%%
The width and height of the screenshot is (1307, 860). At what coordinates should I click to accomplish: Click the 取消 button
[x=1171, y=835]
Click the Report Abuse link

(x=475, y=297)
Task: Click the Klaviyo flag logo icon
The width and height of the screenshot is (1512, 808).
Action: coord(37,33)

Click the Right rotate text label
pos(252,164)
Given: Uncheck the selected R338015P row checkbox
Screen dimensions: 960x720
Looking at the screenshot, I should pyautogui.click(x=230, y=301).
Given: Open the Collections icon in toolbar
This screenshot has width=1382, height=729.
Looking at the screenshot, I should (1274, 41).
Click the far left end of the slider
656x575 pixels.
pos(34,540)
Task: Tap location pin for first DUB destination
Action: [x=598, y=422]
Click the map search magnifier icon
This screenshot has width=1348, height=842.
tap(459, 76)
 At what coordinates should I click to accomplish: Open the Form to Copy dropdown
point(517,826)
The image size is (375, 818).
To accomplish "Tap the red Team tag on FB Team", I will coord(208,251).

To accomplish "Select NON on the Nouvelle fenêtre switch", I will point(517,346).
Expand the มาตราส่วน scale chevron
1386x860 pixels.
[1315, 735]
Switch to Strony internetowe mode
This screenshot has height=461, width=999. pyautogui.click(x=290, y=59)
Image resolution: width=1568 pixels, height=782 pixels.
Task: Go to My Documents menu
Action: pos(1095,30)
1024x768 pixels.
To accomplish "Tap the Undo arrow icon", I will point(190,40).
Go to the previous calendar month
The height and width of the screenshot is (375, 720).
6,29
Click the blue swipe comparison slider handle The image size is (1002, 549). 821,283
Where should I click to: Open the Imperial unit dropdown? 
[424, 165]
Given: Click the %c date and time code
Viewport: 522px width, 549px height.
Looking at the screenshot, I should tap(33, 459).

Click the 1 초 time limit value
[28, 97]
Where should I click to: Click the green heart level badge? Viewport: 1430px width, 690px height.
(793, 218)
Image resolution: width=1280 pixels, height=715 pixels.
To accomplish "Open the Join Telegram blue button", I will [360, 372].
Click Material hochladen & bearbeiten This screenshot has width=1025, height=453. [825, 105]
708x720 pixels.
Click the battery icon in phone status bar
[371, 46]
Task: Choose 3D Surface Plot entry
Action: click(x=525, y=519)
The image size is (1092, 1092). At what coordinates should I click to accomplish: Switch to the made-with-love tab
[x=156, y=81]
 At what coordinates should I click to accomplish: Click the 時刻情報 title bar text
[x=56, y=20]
%%
What the exercise asks: Starting at the line that contains "708x720 pixels.", write out every line through the last one in the data above, exactly as it stands.

Answer for this exercise:
708x720 pixels.
Click the battery icon in phone status bar
[371, 46]
Task: Choose 3D Surface Plot entry
Action: click(x=525, y=519)
The image size is (1092, 1092). At what coordinates should I click to accomplish: Switch to the made-with-love tab
[x=156, y=81]
 At what coordinates should I click to accomplish: Click the 時刻情報 title bar text
[x=56, y=20]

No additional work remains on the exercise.